(TASK DIRECTIONS): Copy the lines running from the one that contains "Where should I" to the end of the entries below, exactly and with no pictures.

(RECORDED DATA):
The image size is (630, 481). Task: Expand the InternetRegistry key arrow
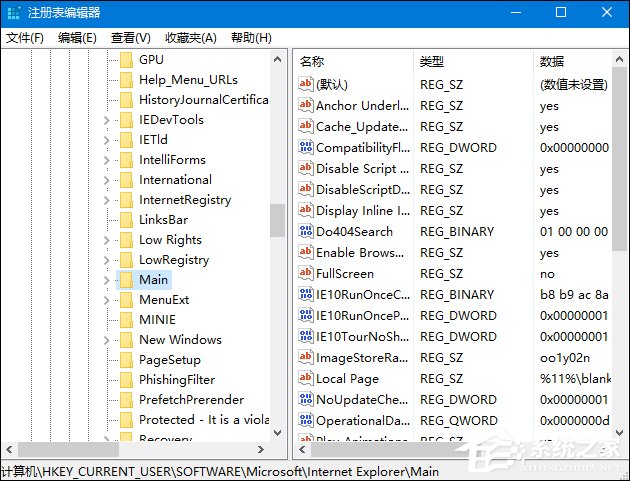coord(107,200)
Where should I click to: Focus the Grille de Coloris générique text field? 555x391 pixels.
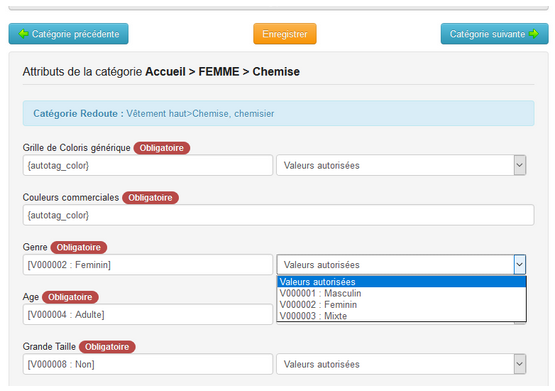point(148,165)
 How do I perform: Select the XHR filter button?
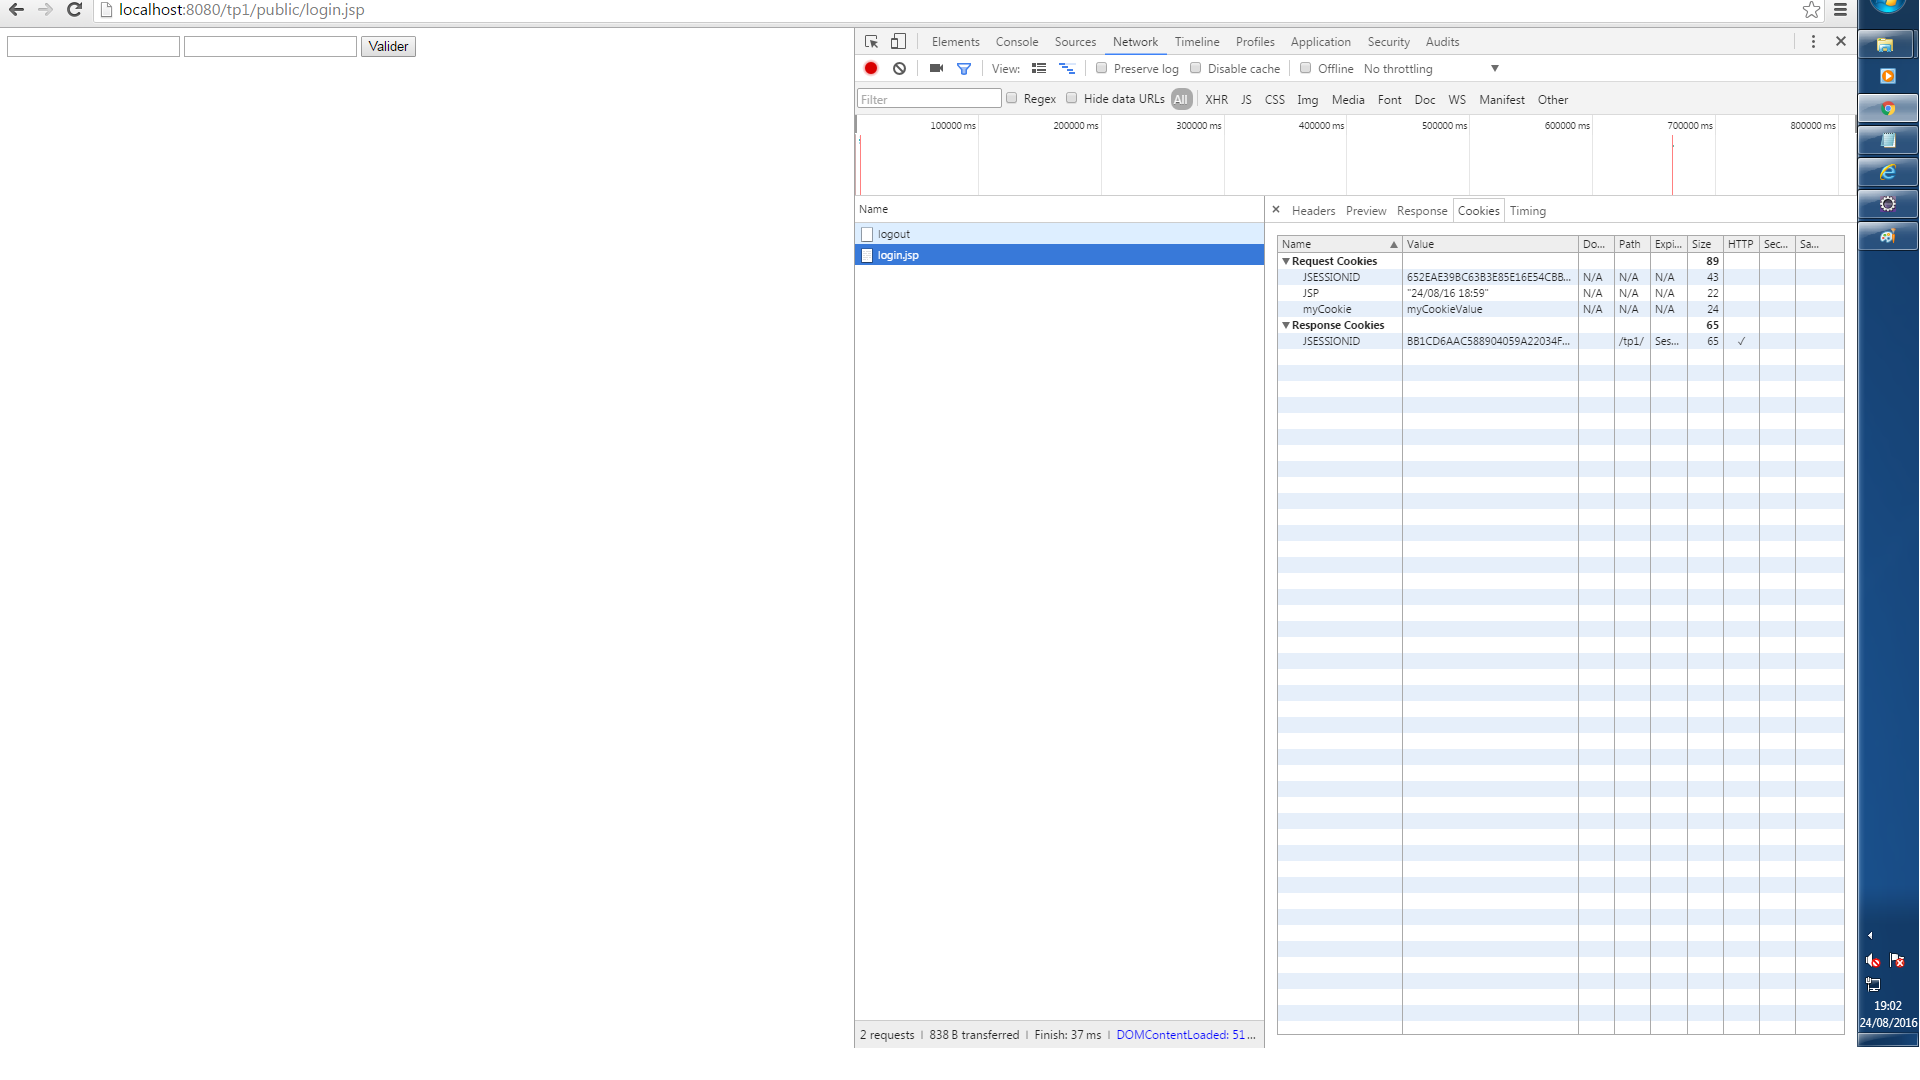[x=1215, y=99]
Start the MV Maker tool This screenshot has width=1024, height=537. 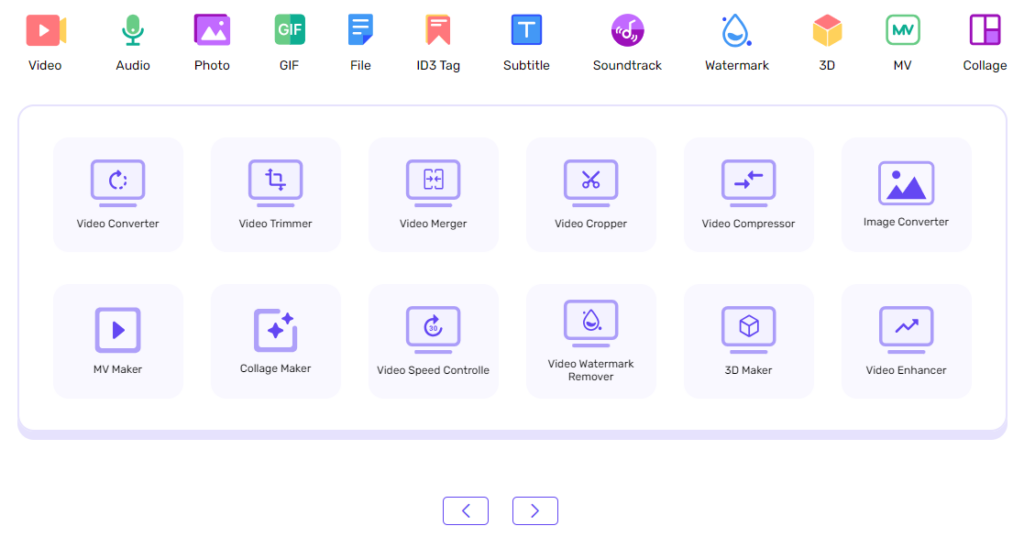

(ANSWER BOX):
Where should I click to: Focus the Grille de Coloris générique text field? 555x391 pixels.
point(148,165)
 How do I perform: Select the XHR filter button?
[x=1215, y=99]
Start the MV Maker tool This screenshot has width=1024, height=537. 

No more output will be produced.